> **GECITEERDE TEKST**

Verder komen er tegenwoordig nog blauwe katten in de natuur voor in het gebied van de Kaukasus in Rusland. Verondersteld wordt, dat handeldrijvende zeelieden rond 1860 vanuit de Noord-Russische havenstad Archangelsk enkele blauwe katten naar Engeland meebrachten.

 

Deze katten onderscheiden zich van de British Blue katten door een langer en slanker gebouwd lichaam en een minder ronde kop. Ze hebben een tamelijk kleine, driehoekige kop met een lang gelaat. Opvallend bij deze Russische katten is echter hun vacht, welke uitzonderlijk dik, kort, zijdeachtig en zilverblauw van kleur is.

 

Vooral over de speciale textuur van de vacht, aangepast aan het in Archangelsk veelal heersende pool klimaat, waren de toenmalige Engelse kattenliefhebbers enthousiast. Ze werden daarom ook wel "Archangel-Blue" genoemd. Kortharige, effen blauwe katten vindt men echter ook in andere streken, met als gevolg dat Russisch Blauw ook wel wordt aangeduid als Maltese Blauwe Kat, Spaanse Blauwe Kat en Uitheems Blauwe Kat.

> **VASTGELEGDE GEGEVENS**
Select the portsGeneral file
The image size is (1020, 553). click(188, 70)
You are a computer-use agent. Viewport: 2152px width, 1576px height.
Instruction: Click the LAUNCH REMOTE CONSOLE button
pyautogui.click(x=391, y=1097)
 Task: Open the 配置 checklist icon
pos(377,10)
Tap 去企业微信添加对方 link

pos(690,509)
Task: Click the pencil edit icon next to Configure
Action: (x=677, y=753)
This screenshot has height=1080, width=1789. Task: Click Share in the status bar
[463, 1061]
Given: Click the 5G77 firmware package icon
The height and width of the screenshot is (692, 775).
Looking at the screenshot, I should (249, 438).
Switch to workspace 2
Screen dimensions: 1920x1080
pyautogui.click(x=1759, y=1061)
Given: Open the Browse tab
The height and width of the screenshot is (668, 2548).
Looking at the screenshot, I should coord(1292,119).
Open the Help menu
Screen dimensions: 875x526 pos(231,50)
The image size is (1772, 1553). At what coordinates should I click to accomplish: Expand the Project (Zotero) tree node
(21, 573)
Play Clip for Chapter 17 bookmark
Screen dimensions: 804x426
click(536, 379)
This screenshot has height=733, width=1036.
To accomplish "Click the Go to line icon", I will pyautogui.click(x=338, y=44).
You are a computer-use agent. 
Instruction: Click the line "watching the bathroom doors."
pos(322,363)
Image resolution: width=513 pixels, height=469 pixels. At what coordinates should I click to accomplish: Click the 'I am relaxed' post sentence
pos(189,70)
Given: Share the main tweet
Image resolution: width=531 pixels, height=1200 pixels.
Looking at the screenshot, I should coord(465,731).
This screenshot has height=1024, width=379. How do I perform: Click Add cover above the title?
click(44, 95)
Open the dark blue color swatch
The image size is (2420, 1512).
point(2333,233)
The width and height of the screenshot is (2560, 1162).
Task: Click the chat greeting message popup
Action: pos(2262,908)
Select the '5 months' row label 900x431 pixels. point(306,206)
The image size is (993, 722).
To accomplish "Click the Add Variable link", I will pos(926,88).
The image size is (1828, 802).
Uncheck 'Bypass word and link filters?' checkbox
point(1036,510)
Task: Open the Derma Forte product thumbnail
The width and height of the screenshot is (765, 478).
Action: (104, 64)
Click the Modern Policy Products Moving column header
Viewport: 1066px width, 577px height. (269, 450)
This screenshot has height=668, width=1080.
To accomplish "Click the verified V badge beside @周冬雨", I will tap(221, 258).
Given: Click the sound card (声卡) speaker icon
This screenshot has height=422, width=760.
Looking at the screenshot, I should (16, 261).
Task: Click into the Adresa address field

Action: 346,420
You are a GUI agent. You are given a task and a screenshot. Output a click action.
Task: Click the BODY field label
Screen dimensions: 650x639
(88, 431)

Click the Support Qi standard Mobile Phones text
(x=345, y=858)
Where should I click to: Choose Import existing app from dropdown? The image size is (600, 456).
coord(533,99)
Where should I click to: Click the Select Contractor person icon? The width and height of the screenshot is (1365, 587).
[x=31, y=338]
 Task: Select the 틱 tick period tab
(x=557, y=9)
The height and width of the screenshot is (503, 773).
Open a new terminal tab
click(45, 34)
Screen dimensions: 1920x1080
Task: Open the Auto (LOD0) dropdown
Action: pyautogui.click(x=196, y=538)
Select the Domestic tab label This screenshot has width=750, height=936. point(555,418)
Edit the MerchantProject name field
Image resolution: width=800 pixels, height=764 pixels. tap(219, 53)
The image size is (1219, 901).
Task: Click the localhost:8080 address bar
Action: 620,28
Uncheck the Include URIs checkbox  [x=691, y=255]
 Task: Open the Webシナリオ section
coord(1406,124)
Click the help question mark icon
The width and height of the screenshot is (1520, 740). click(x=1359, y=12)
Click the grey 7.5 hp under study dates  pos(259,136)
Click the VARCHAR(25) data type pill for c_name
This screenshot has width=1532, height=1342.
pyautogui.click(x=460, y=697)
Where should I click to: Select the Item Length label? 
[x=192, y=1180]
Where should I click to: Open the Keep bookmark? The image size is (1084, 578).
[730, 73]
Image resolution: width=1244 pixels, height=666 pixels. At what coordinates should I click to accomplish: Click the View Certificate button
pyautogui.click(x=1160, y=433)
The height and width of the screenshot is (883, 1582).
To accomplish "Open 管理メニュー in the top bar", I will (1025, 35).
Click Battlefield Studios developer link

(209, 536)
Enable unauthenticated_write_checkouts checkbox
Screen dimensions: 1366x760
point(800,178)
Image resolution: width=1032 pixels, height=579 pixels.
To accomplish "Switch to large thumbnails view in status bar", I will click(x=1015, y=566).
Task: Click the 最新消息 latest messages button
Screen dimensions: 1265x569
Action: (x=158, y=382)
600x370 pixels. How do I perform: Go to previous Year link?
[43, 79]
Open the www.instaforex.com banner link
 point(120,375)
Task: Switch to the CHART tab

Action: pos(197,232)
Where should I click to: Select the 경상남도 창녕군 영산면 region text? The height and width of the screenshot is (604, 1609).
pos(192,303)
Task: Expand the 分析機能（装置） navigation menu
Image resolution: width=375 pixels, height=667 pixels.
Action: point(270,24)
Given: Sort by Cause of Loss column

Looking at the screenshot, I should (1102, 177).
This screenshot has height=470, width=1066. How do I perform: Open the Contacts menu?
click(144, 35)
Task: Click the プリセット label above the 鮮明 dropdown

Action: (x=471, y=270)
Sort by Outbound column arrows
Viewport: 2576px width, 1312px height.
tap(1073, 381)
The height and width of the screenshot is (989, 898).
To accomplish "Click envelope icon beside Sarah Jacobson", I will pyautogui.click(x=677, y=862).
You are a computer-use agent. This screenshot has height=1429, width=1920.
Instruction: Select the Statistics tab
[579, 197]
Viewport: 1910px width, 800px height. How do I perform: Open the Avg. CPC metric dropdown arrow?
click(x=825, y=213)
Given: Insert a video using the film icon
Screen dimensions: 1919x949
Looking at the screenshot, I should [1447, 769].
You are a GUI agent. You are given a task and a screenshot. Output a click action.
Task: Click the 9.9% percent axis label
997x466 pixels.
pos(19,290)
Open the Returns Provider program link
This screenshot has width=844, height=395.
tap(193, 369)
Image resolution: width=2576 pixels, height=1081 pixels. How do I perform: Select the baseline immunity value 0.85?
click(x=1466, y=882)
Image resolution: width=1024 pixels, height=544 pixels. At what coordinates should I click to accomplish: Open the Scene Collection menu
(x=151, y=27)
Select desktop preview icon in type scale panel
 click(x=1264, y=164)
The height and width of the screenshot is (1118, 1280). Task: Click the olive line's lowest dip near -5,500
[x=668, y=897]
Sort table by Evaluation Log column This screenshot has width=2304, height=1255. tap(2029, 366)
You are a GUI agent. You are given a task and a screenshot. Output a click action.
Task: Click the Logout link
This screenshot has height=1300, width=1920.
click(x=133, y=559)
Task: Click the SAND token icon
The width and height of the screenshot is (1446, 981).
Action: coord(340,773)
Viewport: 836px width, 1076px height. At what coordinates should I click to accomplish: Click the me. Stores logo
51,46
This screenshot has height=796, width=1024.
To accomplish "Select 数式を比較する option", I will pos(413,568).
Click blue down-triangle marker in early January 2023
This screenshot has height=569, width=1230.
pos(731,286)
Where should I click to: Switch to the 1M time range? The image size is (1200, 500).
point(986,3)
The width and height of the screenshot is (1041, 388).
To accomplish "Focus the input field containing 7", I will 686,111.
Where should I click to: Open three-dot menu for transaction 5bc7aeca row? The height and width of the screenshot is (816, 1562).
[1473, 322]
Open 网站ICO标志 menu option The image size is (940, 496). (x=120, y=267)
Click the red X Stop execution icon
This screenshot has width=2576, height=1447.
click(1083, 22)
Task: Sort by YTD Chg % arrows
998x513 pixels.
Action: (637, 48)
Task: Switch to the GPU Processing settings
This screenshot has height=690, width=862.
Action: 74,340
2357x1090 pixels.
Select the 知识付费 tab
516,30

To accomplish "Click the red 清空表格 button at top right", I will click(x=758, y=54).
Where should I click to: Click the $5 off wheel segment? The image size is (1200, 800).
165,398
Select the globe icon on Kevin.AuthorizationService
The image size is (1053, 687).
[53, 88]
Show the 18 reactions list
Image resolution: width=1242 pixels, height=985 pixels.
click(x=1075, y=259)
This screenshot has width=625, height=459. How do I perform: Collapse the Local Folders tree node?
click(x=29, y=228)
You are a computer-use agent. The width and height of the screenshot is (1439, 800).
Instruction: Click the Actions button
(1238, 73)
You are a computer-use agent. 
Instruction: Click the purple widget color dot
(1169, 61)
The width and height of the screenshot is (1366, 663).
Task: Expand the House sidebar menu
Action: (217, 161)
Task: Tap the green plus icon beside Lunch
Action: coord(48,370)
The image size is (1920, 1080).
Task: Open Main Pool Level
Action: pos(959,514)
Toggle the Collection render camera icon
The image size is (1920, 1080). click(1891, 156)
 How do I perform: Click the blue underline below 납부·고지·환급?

> **OPDRACHT**
Welke andere namen dan Russisch Blauw noemt de tekst over blauwe katten voor deze katten? Geef ze allemaal. Ga alleen uit van de tekst over blauwe katten.

> **ANTWOORD**
- Archangel-Blue
- Maltese Blauwe Kat
- Spaanse Blauwe Kat
- Uitheems Blauwe Kat